Superdelegados demócratas se pusieron súbitamente de moda

Mientras los aspirantes demócratas centran sus discursos de campaña en temas económicos, los llamados superdelegados a la convención, que pueden definir la candidatura, son bombardeados con llamadas telefónicas y la reaparición de viejos amigos que se habían perdido de vista. Son unos 800 dirigentes e integrantes desconocidos del partido, la mitad de los cuales ya está definido.
“Nos bombardean de correos electrónicos enviados por todo el mundo”, dijo al The New York Times Donna Brazile, dirigente del Partido Demócrata, a quien incluso llamó su sobrina diciendo: “¡Tía Donna, eres superdelegada!” y haciendo una solicitud a la cual no supo qué responder.

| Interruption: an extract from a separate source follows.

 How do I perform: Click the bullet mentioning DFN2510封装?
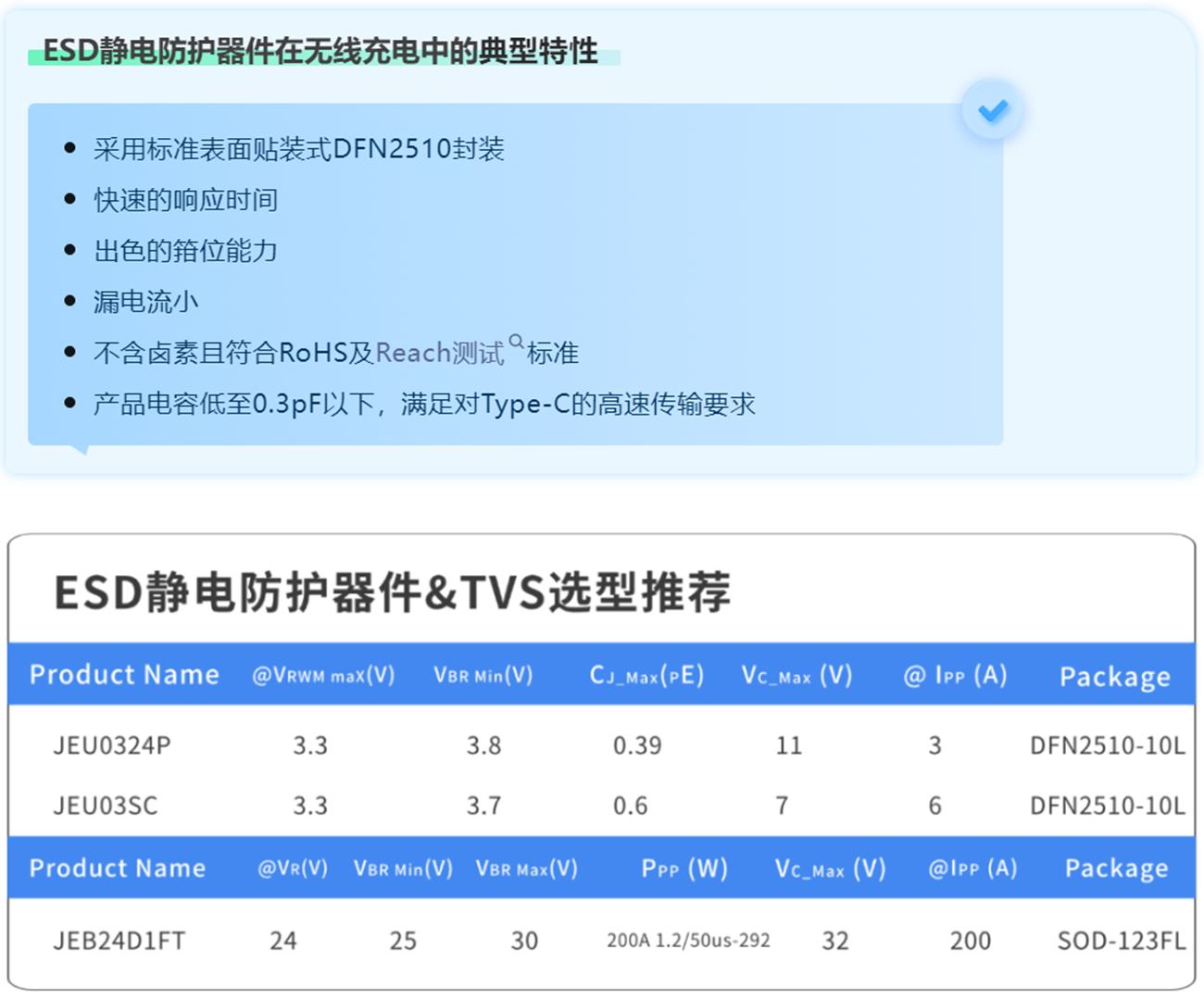(x=298, y=149)
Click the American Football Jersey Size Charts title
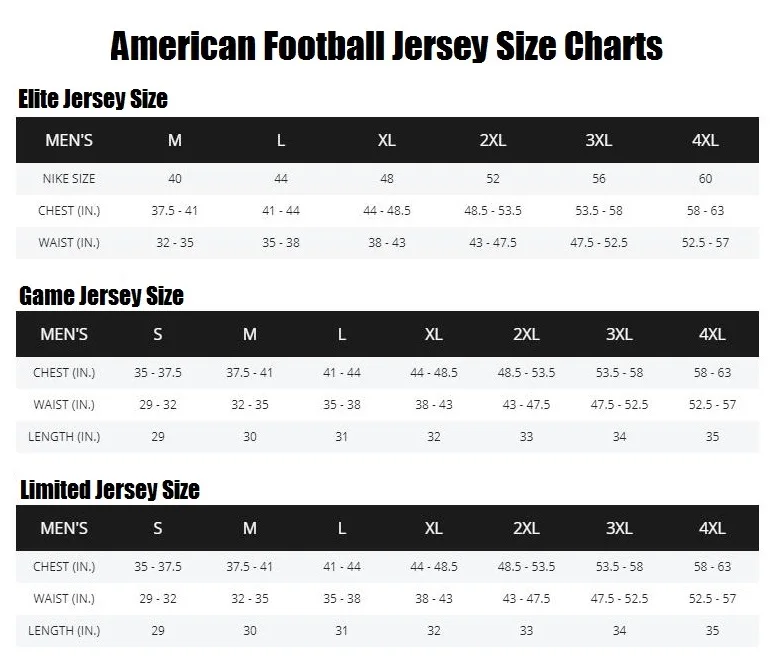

En el bando de Clinton, las maniobras de acercamiento se hacen con estilo familiar: el ex presidente Bill y su hija Chelsea están al parecer colgados al teléfono para convencer a los dirigentes del partido a votar por Hillary.

En el bando de Obama, la ofensiva de seducción es coordinada por el ex jefe de la mayoría de Senado Tom Daschle y por el ex candidato presidencial John Kerry, que compitió en las elecciones de 2004.

Hasta el momento, exactamente la mitad de los superdelegados se han declarado: Hillary Clinton reúne 242 contra sólo 156 de Obama, según estimaciones del sitio independiente RealClearPolitics.

Los dos candidatos están cabeza a cabeza en cantidad de delegados simples: 1.231 para Obama y 1.196 para Clinton.

Hasta hace unos días, el respaldo a favor de Clinton entre estos caciques del partido bastaba para darle una ventaja en la carrera hacia la convención partidaria de Denver, pero las victorias electorales de Obama en los últimos días borraron esa ventaja.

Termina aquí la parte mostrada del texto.